Deloitte Projects Heightened Credit Ratings for Ghana Due to Enhanced Debt Sustainability

Deloitte projects improved credit ratings for Ghana following debt sustainability improvements. Moody’s and Fitch recently upgraded Ghana’s ratings due to significant debt restructuring. The government’s efforts to manage public debt and extend bond maturities are expected to bolster investor confidence and fiscal stability.
Deloitte has projected that Ghana’s credit ratings will improve due to enhanced debt sustainability. Recently, Moody’s upgraded Ghana’s long-term ratings for both foreign and local currency, while Fitch also improved the country’s long-term local currency issuer default rating. These upgrades come in light of a 37% reduction in Eurobond principal amounts resulting from the government’s comprehensive debt restructuring, which is approximately 93% complete.

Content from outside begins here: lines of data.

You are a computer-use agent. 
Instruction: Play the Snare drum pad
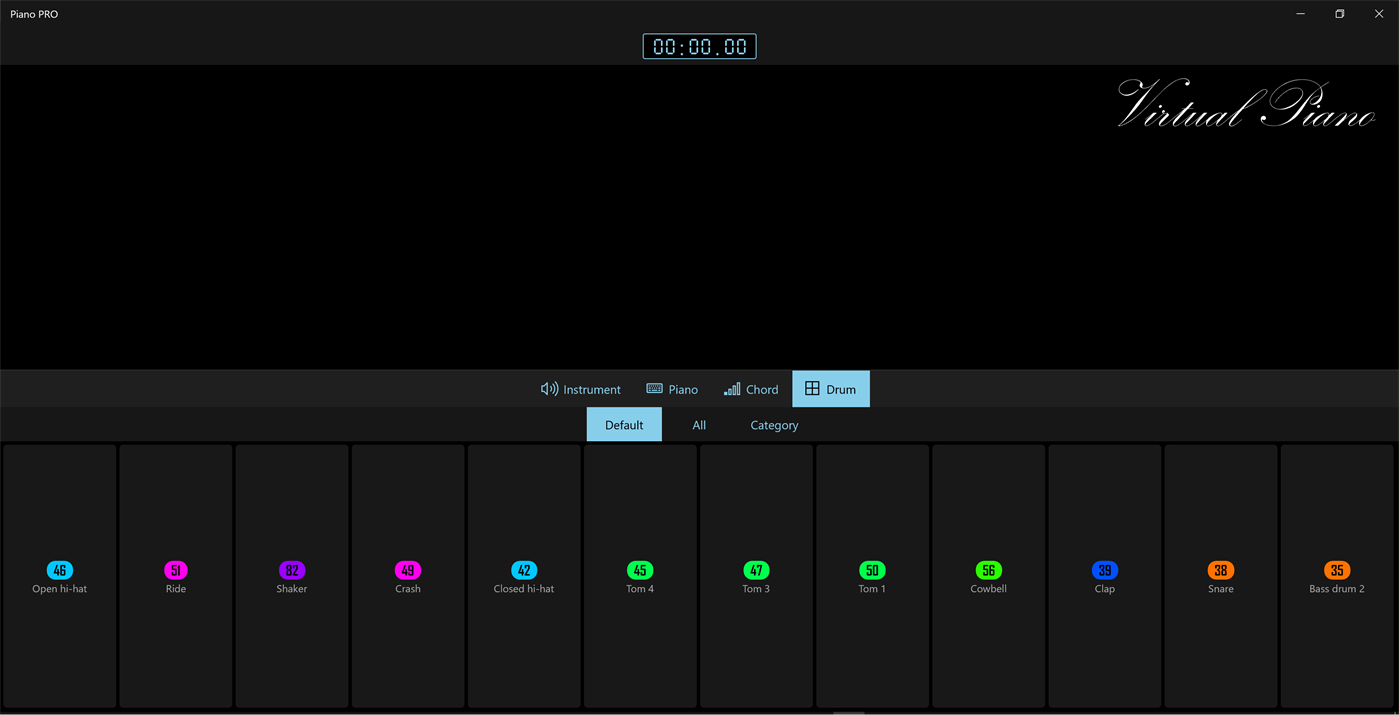pos(1220,575)
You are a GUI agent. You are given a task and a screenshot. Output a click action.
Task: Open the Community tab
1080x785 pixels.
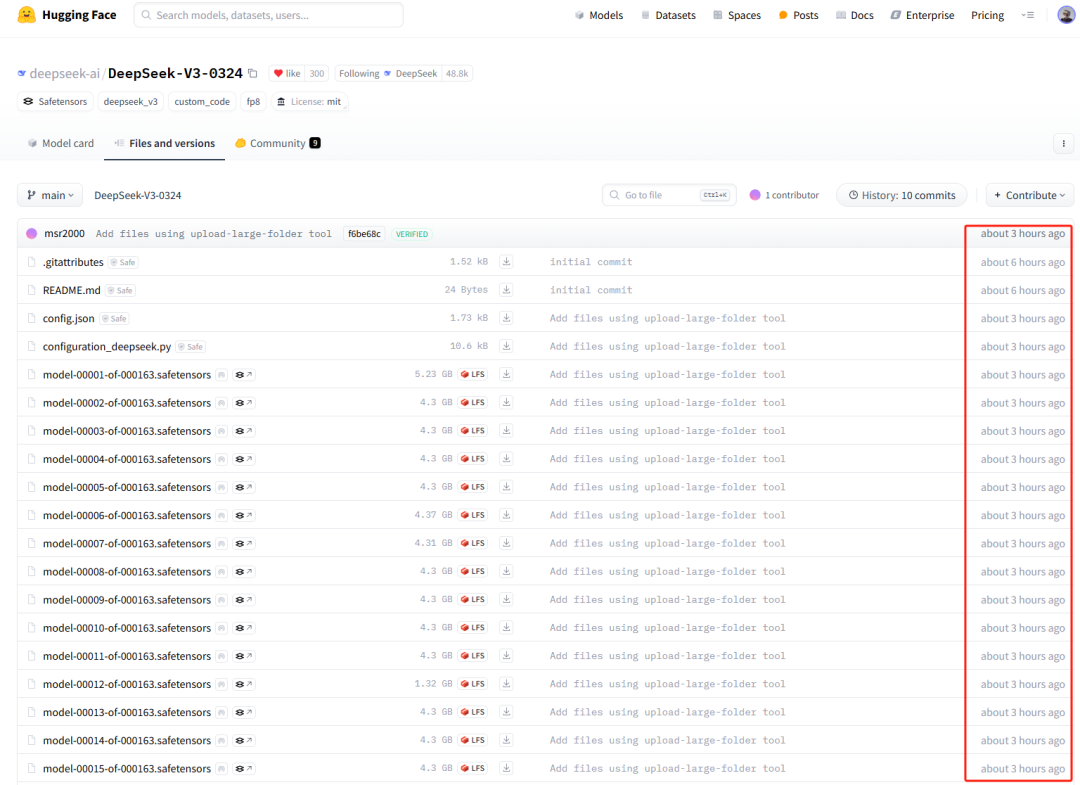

The government anticipates that concluding the restructuring will lead to higher credit ratings and improved investor sentiment. To further mitigate risks associated with Eurobond debt, plans for liability management operations have been proposed, as well as the establishment of sufficient sinking fund reserves to manage public debt effectively.
Deloitte’s analysis of the 2025 budget reveals a consistent decline in Ghana’s debt-to-GDP ratio, which has decreased from 78.5% in December 2021 to 61.8% as of December 2024. This represents substantial progress towards the targeted debt-to-GDP ratio of 55% by 2028, as agreed upon with the International Monetary Fund (IMF). According to Deloitte, “The improvement in debt sustainability is expected to induce improved ratings from the international credit rating agencies, which, in turn, will drive up investor confidence in our economy.”
Furthermore, the government’s plans to extend the maturity profile of its bonds and enhance secondary bonds market activity are predicted to provide greater access to long-term debt and reduce issuance costs. This approach is expected to facilitate better cash flow management and mitigate refinancing or rollover risks associated with government debt.
Deloitte emphasized the importance of building cash buffers through the sinking fund for debt repayment, stating that it would enhance the government’s credibility in debt repayment and boost investor confidence. However, achieving this requires significant fiscal discipline. Additionally, Deloitte commended the recent decrease in T-bill rates, attributed to the government’s cautious approach in rejecting auction offers exceeding specified thresholds, while advising closer collaboration between the Finance Minister and the Central Bank for better alignment of fiscal policies.
In summary, Deloitte’s projections indicate that Ghana is on a positive trajectory towards enhanced credit ratings due to improved debt sustainability. The successful implementation of debt restructuring, reduction in the debt-to-GDP ratio, and planned financial operations are collectively contributing to greater investor confidence and a healthier economic outlook for Ghana.